# EXERCICE
Renvoyez telles quelles toutes les lignes de l'ensemble des enregistrements, en omettant les images.

==*==

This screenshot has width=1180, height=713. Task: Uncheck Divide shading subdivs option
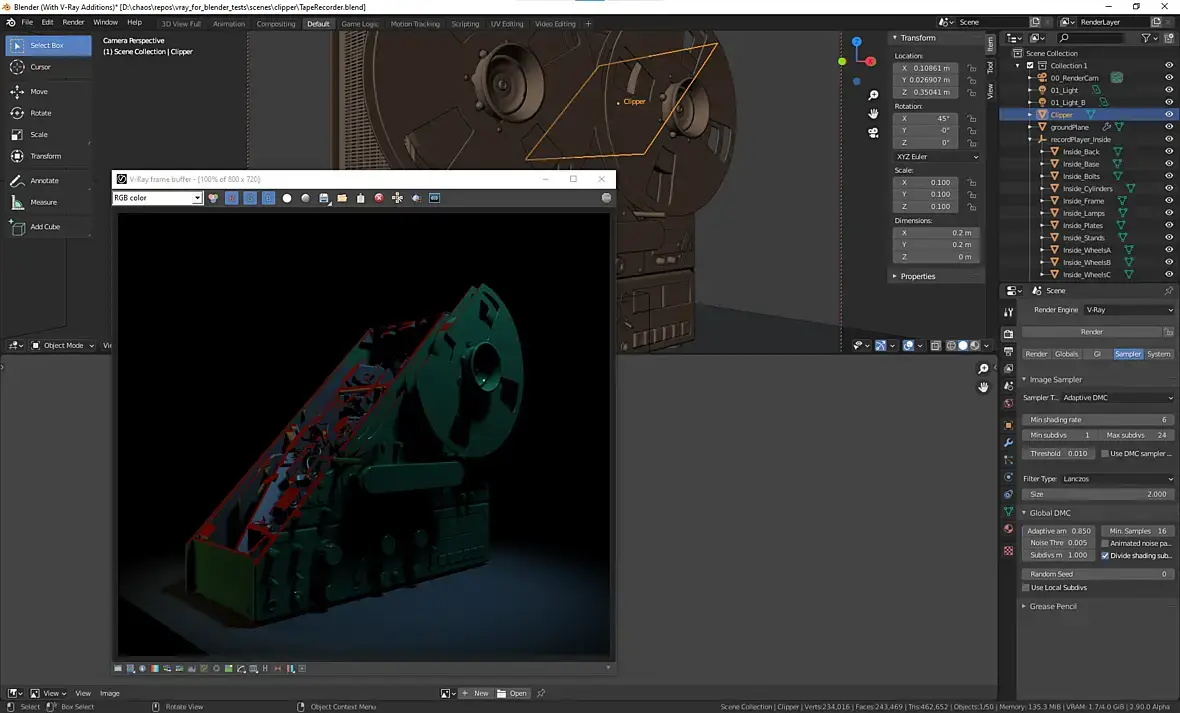(1105, 556)
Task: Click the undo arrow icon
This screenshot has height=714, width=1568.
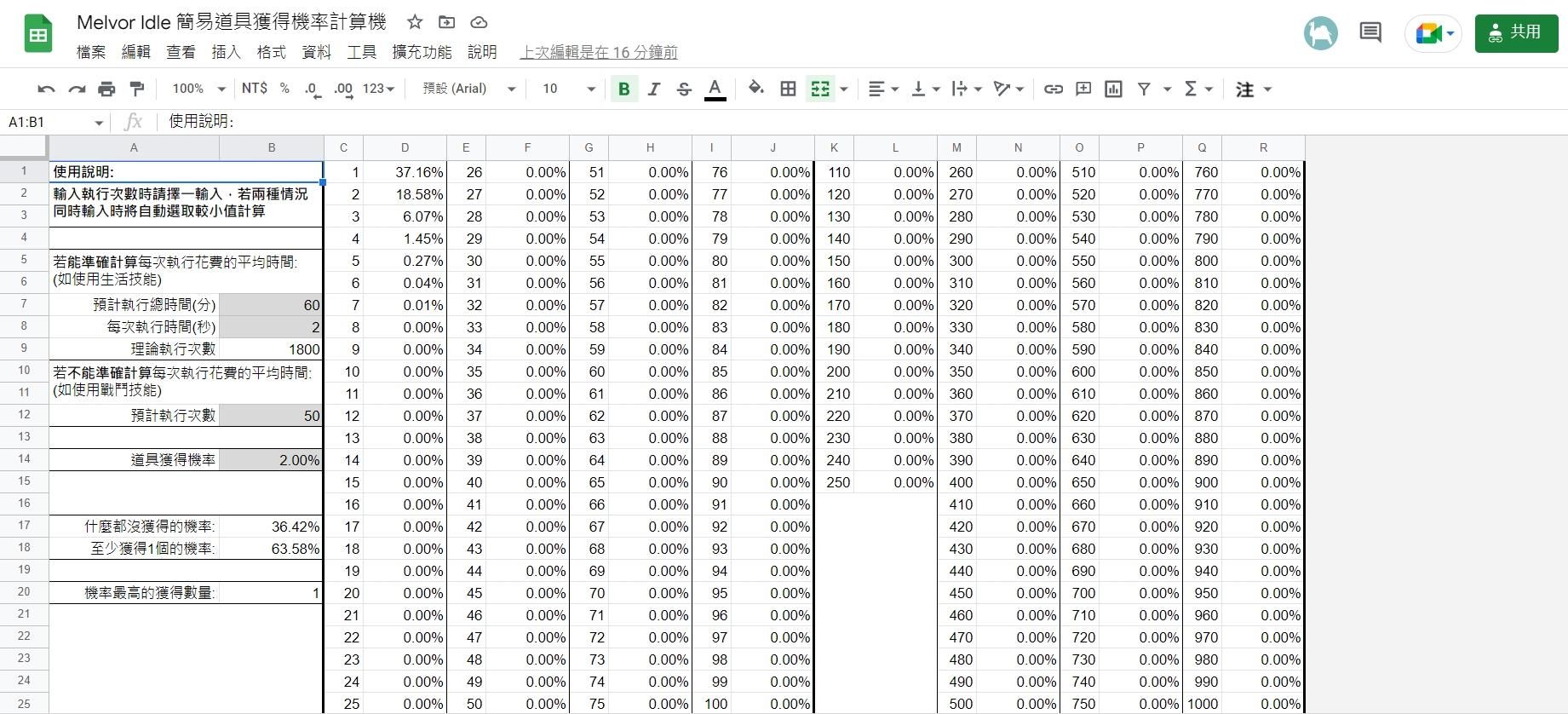Action: point(47,89)
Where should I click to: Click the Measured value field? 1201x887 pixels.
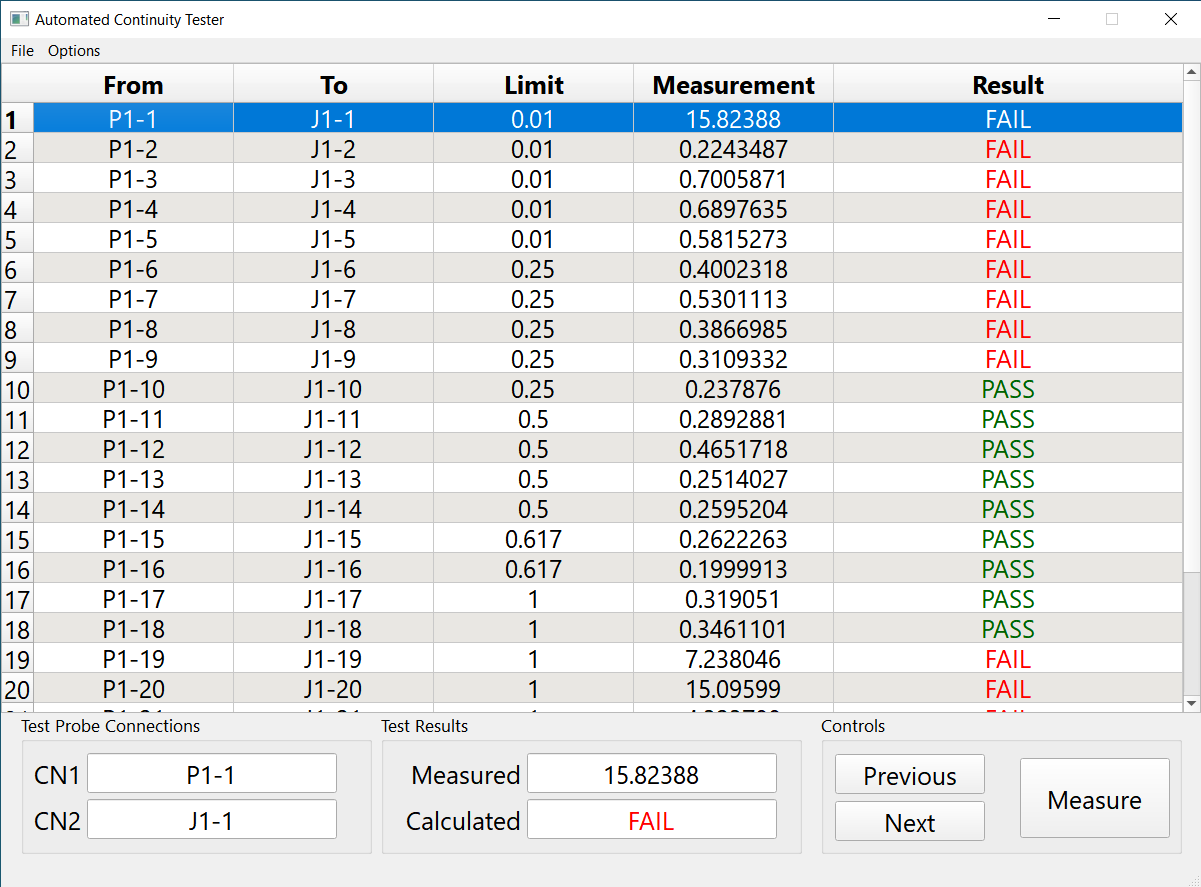click(651, 774)
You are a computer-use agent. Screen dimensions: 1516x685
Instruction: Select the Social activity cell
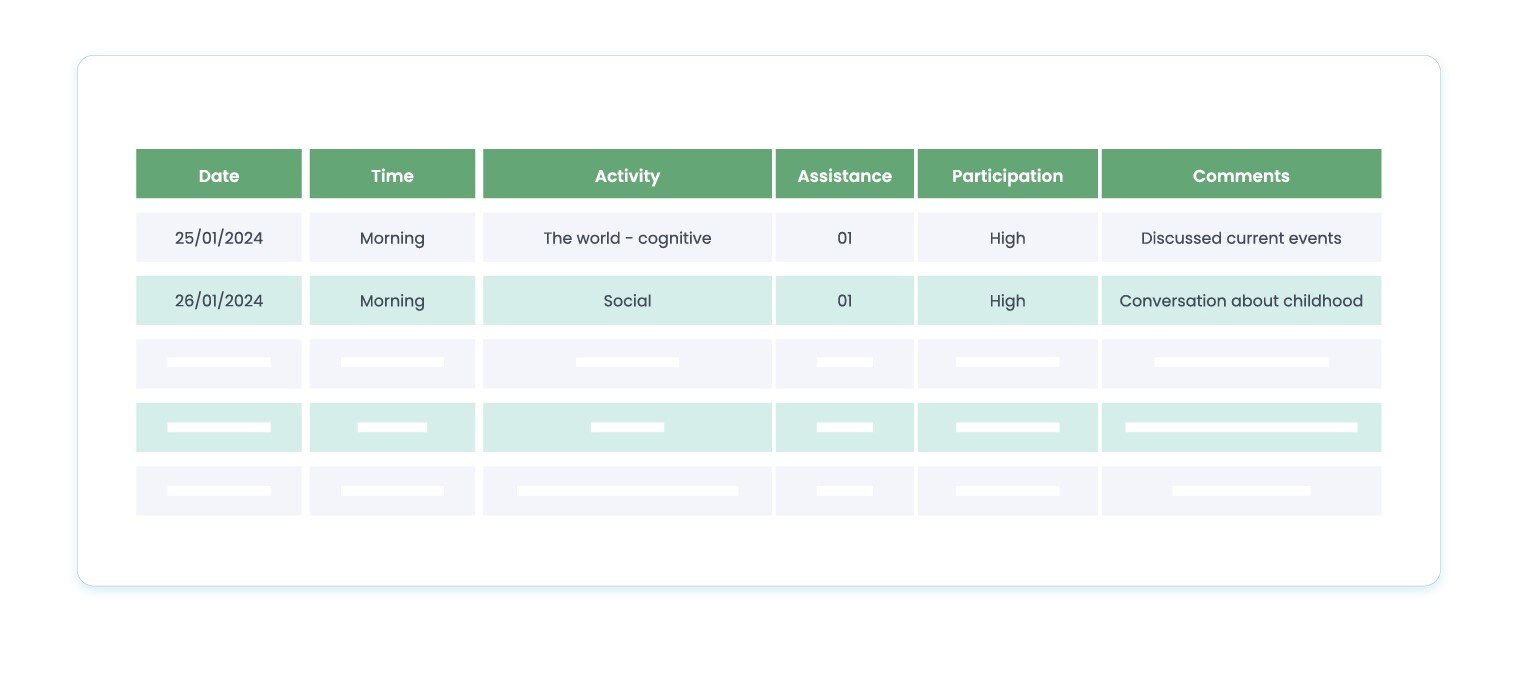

==*==

# RÉPONSE À L'EXERCICE
This screenshot has width=1180, height=713. Task: Uncheck Divide shading subdivs option
(1105, 556)
Task: Click the undo arrow icon
This screenshot has height=714, width=1568.
Action: point(47,89)
Where should I click to: Click the Measured value field? 1201x887 pixels.
click(651, 774)
You are a computer-use agent. Screen dimensions: 1516x685
Instruction: Select the Social activity cell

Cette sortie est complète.